Prima Rodrigo Mora, poi Luis Henrique. La Roma ha le idee chiare sull'ordine delle operazioni in entrata e, secondo quanto racconta Fabrizio Romano in un video sul proprio canale YouTube, il club giallorosso è ora concentrato sulla chiusura dell'affare con il Porto per il giovane attaccante portoghese. Solo dopo, la dirigenza capitolina aprirà ufficialmente il fascicolo legato all'esterno dell'Inter.
Mora prima di tutto
Il nome di Mora resta la priorità assoluta sul taccuino di Trigoria. Fin quando l'operazione con i lusitani non sarà definita nero su bianco, difficilmente la Roma destinerà energie - e budget - al fronte Luis Henrique. Una scelta di metodo, più che di gerarchie di valore: chiudere un dossier alla volta, senza sovrapporre trattative che rischierebbero di rallentarsi a vicenda.

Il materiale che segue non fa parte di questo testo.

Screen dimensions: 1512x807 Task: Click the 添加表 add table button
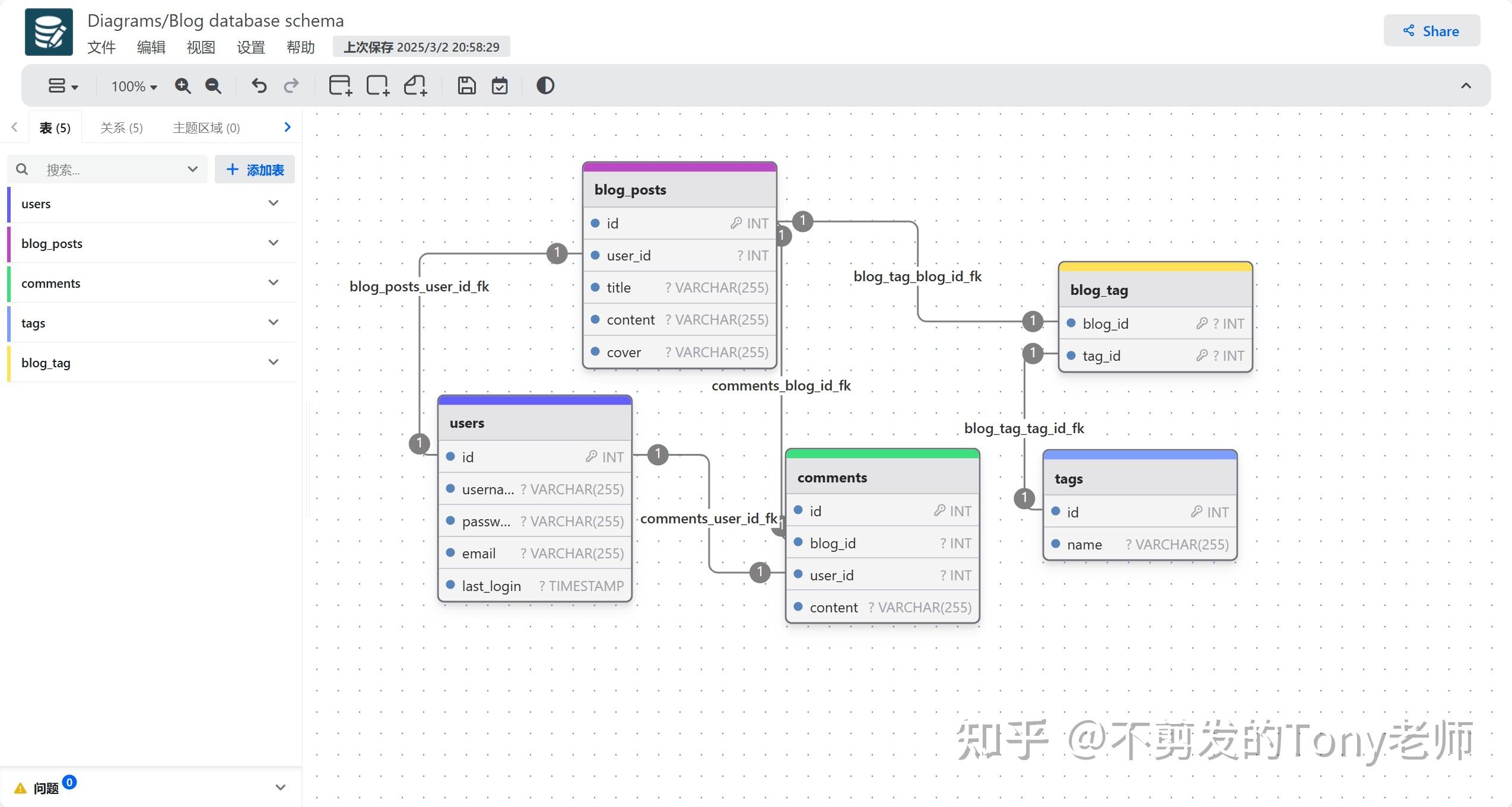(x=255, y=169)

Luis Henrique, la strada resta lunga
Ed è proprio su questo punto che Romano invita alla cautela. Dopo Rodrigo Mora-Roma, scoccherà l'ora di Luis Henrique, spiega il giornalista. Si continua ad aspettare l'accordo economico con il giocatore, serve la proposta giusta della Roma oltre all'apertura del giocatore dal punto di vista tecnico-tattico. Aspettiamo questi passaggi ma per Luis Henrique-Roma si va lunghi.
Tre passaggi, dunque, ancora da sciogliere: l'intesa economica con il calciatore, una proposta della Roma ritenuta congrua, e la disponibilità dell'esterno ad abbracciare il progetto tecnico giallorosso. Nessuno di questi tasselli, al momento, risulta ancora al proprio posto.
Un incastro che dipende anche dall'Inter
Sullo sfondo resta la posizione dell'Inter, che valuta il proprio esterno e attende sviluppi prima di sedersi con la Roma per discutere le cifre dell'operazione. Un triangolo — giocatore, club cedente e club acquirente che per incastrarsi ha bisogno di tempo, non di uno strappo improvviso.
Trigoria, per ora, resta a guardare. Il fascicolo Luis Henrique verrà riaperto solo a operazione Mora conclusa: fino ad allora, sulla fascia sinistra, la Roma aspetta.